When the reifier encounters a using statement, it check to see if the requested file is being (or has been) updated this session. If so, the task for the current file will wait until the task for the requested file has completed before loading the object file from the disk. (I know it could cache the result in memory but loading it from the disk does help test the serialization format.) Otherwise, it simply loads the requested file's object file from the disk. Either way, the reifier will mark the current file as dependent on the requested file so it knows for future sessions that when the requested file has been updated, the current file also needs to be reified again.
IV: Parsing
Once the reifier has finished pre-parsing the file, it knows the name and kind (e.g. is it a host interface? A struct?) of each type, allowing it to move into the first stage of parsing, parsing type and procedure signatures.
IV.i: Parsing Signatures
The signature of a procedure (i.e. a function, conversation, method, constructor, or event listener) consists of its name, the type, name, and order of its parameters, and, for functions and methods, its return type. The signature of a type consists of its name, the names and types of its fields, and the signatures of its methods, constructors, and events (the signatures of its event listeners are not considered part of its signature but are still parsed at this step). For the reifier to properly parse and validate these, it needs to know the name of every type.

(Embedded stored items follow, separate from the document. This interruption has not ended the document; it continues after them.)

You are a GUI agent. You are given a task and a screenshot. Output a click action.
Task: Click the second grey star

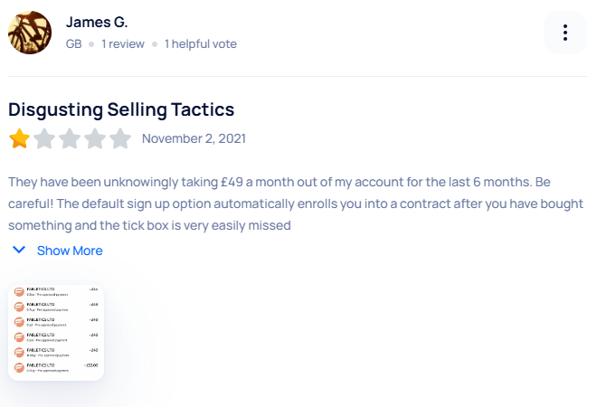tap(44, 139)
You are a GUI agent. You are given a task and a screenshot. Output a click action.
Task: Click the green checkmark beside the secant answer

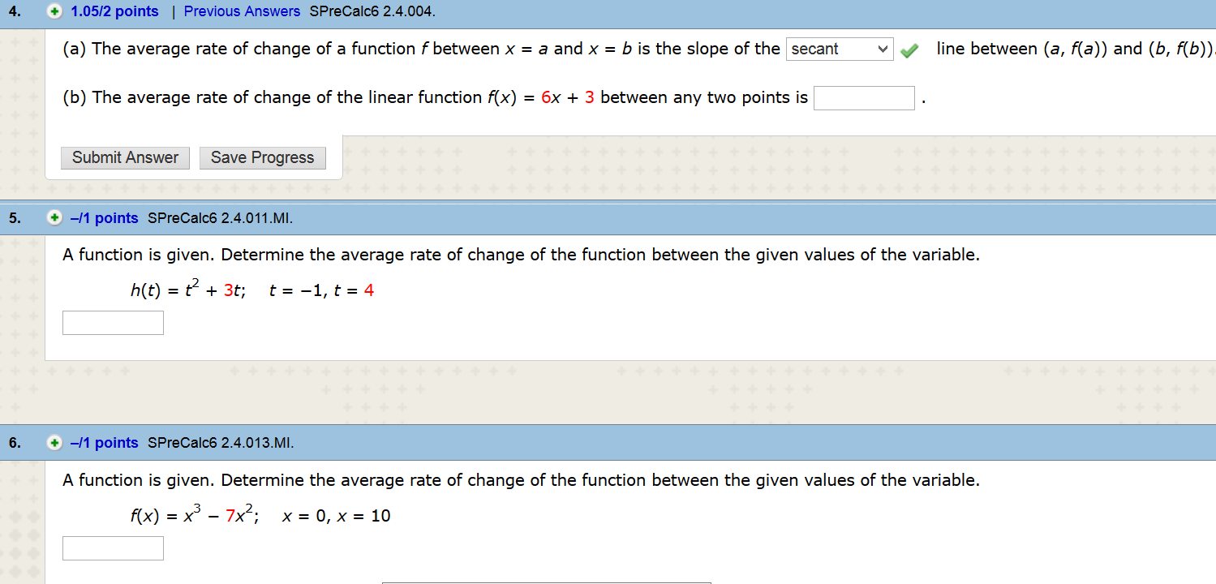click(909, 49)
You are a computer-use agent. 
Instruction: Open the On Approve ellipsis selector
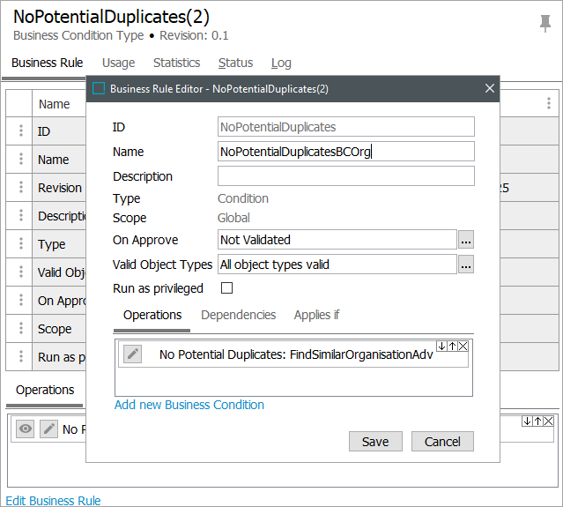click(x=466, y=240)
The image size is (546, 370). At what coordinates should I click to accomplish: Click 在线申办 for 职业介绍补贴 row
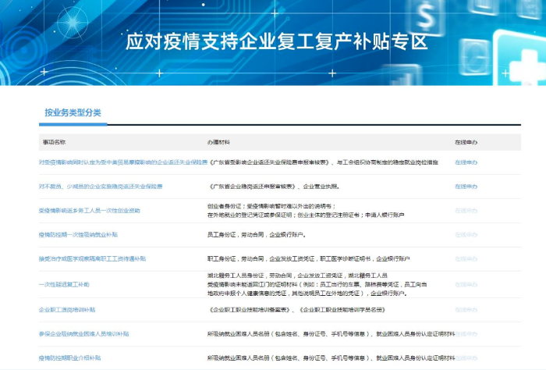coord(466,358)
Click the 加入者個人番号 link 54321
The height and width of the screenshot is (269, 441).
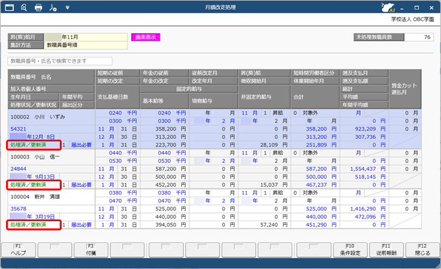tap(18, 129)
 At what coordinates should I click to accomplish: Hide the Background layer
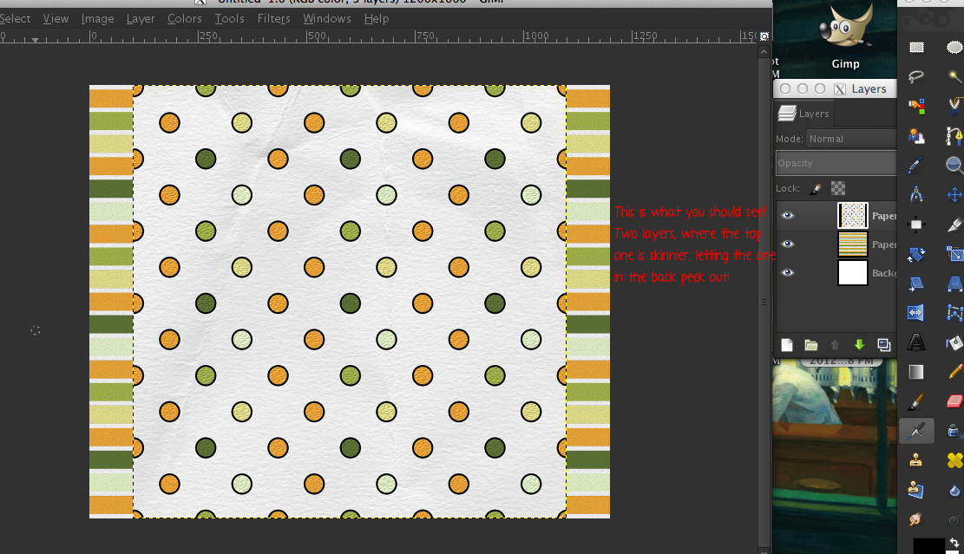[787, 273]
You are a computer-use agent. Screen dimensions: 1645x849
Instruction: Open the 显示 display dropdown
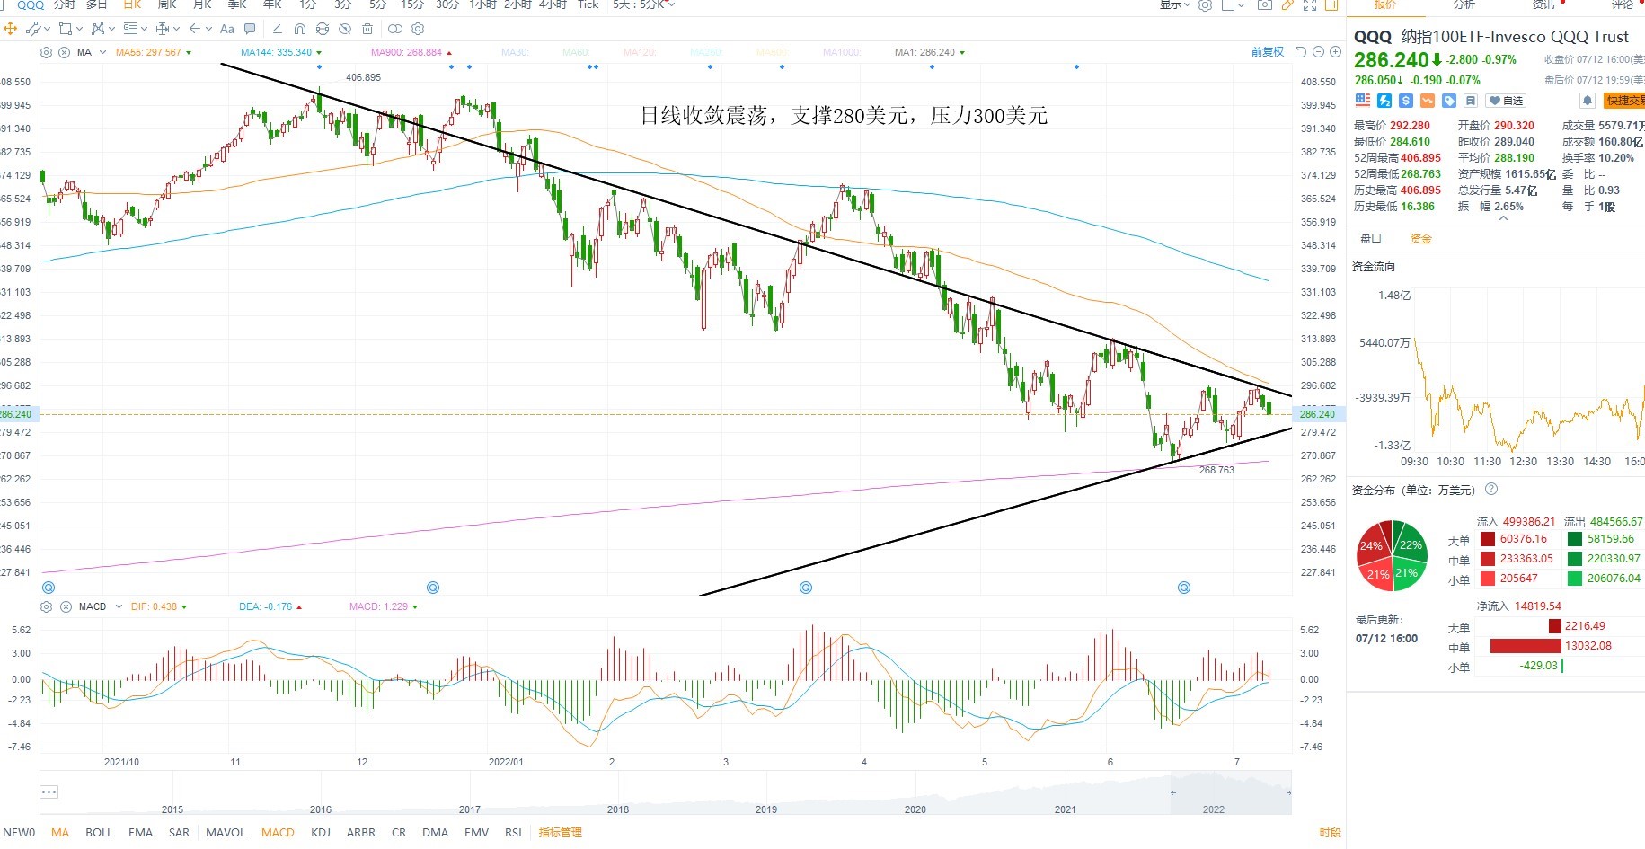tap(1175, 4)
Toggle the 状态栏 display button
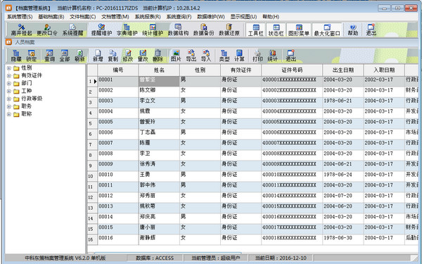Image resolution: width=422 pixels, height=264 pixels. (x=276, y=30)
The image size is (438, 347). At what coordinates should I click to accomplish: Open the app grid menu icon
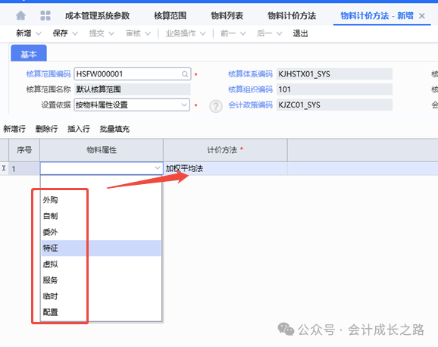[45, 15]
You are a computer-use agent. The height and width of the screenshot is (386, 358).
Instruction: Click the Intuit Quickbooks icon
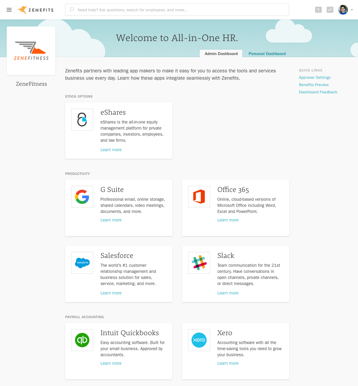click(82, 340)
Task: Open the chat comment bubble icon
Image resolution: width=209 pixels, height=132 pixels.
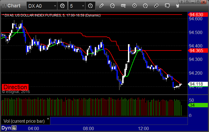Action: (x=167, y=6)
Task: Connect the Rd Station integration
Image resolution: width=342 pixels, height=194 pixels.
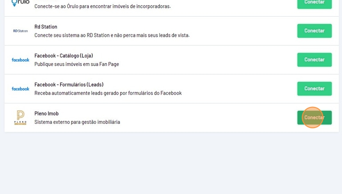Action: point(314,31)
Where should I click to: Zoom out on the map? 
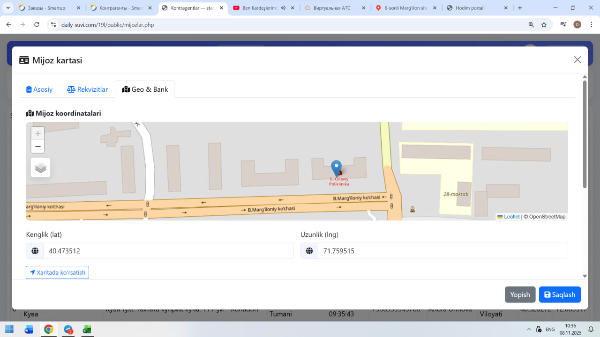point(38,147)
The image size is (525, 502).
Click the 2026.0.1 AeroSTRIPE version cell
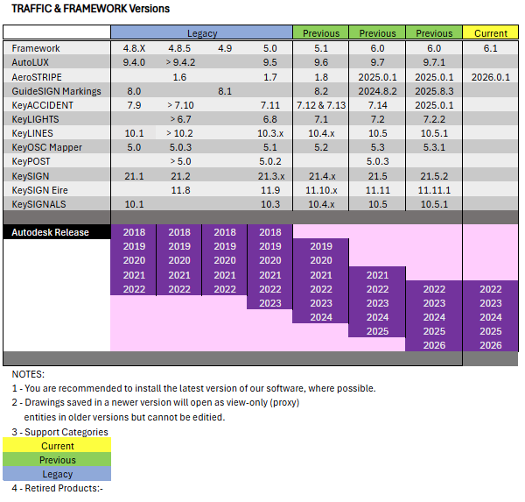coord(490,77)
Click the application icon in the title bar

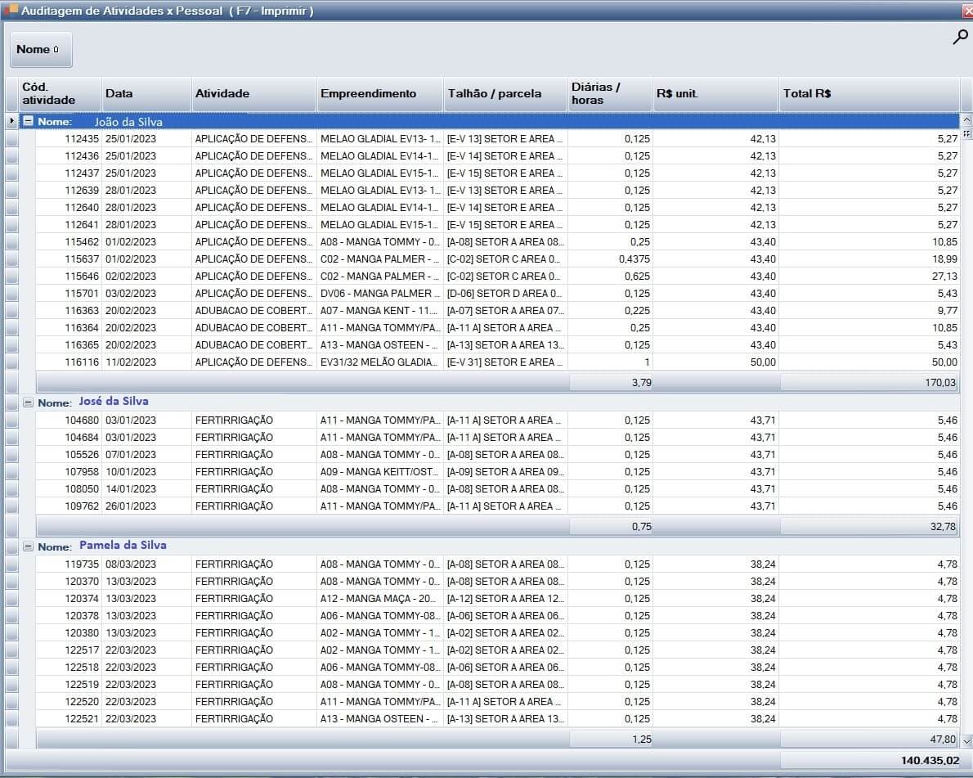click(x=11, y=10)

IV.ii: Signature Validation
(might actually be done in the next stage, but logically belongs here.) Ensure that each event listener corresponds to and matches the signature of an event defined in the script class's host interface. This step occurs after parsing signatures because the reifier needs to know the signatures of the host interface's event(s).
IV.iii: Parsing Procedures
Now that the reifier knows the signatures of all the usable types and functions, it can parse and validate code in procedures. It can use this information to ensure that functions are used properly and to infer the types of local variables. ...
Procedure Rules ...
Control Structure Rules ...
Expression Rules ...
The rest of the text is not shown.